**Written problem:** Reproduce every one of the rows below character for character, leaving each line unchanged.

START Extracted records

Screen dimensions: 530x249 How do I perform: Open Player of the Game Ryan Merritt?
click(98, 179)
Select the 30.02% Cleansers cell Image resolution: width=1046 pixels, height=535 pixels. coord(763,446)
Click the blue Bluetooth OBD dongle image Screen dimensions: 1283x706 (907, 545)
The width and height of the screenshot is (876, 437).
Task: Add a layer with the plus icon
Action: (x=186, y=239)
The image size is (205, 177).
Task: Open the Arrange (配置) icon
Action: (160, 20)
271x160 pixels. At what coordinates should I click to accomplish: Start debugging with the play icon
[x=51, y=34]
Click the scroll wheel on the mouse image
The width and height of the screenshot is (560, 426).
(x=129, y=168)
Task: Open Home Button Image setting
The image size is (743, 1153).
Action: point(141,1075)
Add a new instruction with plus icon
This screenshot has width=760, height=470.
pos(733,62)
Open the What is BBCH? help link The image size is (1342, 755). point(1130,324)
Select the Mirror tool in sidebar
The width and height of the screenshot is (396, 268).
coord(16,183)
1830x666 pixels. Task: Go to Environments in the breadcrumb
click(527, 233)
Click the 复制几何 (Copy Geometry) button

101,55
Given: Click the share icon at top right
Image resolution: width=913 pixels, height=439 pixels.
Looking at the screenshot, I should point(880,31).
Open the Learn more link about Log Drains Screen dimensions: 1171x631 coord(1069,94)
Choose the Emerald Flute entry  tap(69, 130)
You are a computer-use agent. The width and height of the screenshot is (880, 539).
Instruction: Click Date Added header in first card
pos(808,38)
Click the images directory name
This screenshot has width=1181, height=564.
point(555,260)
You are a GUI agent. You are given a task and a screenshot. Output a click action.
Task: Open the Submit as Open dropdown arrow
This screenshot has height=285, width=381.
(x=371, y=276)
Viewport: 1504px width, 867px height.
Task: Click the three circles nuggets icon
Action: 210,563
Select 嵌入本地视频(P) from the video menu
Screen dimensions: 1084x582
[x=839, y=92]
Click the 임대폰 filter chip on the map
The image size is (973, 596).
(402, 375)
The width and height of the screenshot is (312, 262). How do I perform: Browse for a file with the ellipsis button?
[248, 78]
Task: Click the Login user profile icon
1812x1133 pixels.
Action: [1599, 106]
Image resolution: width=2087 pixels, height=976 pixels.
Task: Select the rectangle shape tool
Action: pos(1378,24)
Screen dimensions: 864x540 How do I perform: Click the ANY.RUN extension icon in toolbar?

END Extracted records

**Solved exercise:**
Screen dimensions: 530x249 How do I perform: Open Player of the Game Ryan Merritt?
click(98, 179)
Select the 30.02% Cleansers cell Image resolution: width=1046 pixels, height=535 pixels. coord(763,446)
Click the blue Bluetooth OBD dongle image Screen dimensions: 1283x706 (907, 545)
The width and height of the screenshot is (876, 437).
Task: Add a layer with the plus icon
Action: (x=186, y=239)
The image size is (205, 177).
Task: Open the Arrange (配置) icon
Action: (160, 20)
271x160 pixels. At what coordinates should I click to accomplish: Start debugging with the play icon
[x=51, y=34]
Click the scroll wheel on the mouse image
The width and height of the screenshot is (560, 426).
(x=129, y=168)
Task: Open Home Button Image setting
The image size is (743, 1153).
Action: point(141,1075)
Add a new instruction with plus icon
This screenshot has width=760, height=470.
pos(733,62)
Open the What is BBCH? help link The image size is (1342, 755). point(1130,324)
Select the Mirror tool in sidebar
The width and height of the screenshot is (396, 268).
coord(16,183)
1830x666 pixels. Task: Go to Environments in the breadcrumb
click(527, 233)
Click the 复制几何 (Copy Geometry) button

101,55
Given: Click the share icon at top right
Image resolution: width=913 pixels, height=439 pixels.
Looking at the screenshot, I should point(880,31).
Open the Learn more link about Log Drains Screen dimensions: 1171x631 coord(1069,94)
Choose the Emerald Flute entry  tap(69, 130)
You are a computer-use agent. The width and height of the screenshot is (880, 539).
Instruction: Click Date Added header in first card
pos(808,38)
Click the images directory name
This screenshot has width=1181, height=564.
point(555,260)
You are a GUI agent. You are given a task and a screenshot. Output a click action.
Task: Open the Submit as Open dropdown arrow
This screenshot has height=285, width=381.
(x=371, y=276)
Viewport: 1504px width, 867px height.
Task: Click the three circles nuggets icon
Action: 210,563
Select 嵌入本地视频(P) from the video menu
Screen dimensions: 1084x582
[x=839, y=92]
Click the 임대폰 filter chip on the map
The image size is (973, 596).
(402, 375)
The width and height of the screenshot is (312, 262). How do I perform: Browse for a file with the ellipsis button?
[248, 78]
Task: Click the Login user profile icon
1812x1133 pixels.
Action: [1599, 106]
Image resolution: width=2087 pixels, height=976 pixels.
Task: Select the rectangle shape tool
Action: pos(1378,24)
Screen dimensions: 864x540 How do I perform: Click the ANY.RUN extension icon in toolbar?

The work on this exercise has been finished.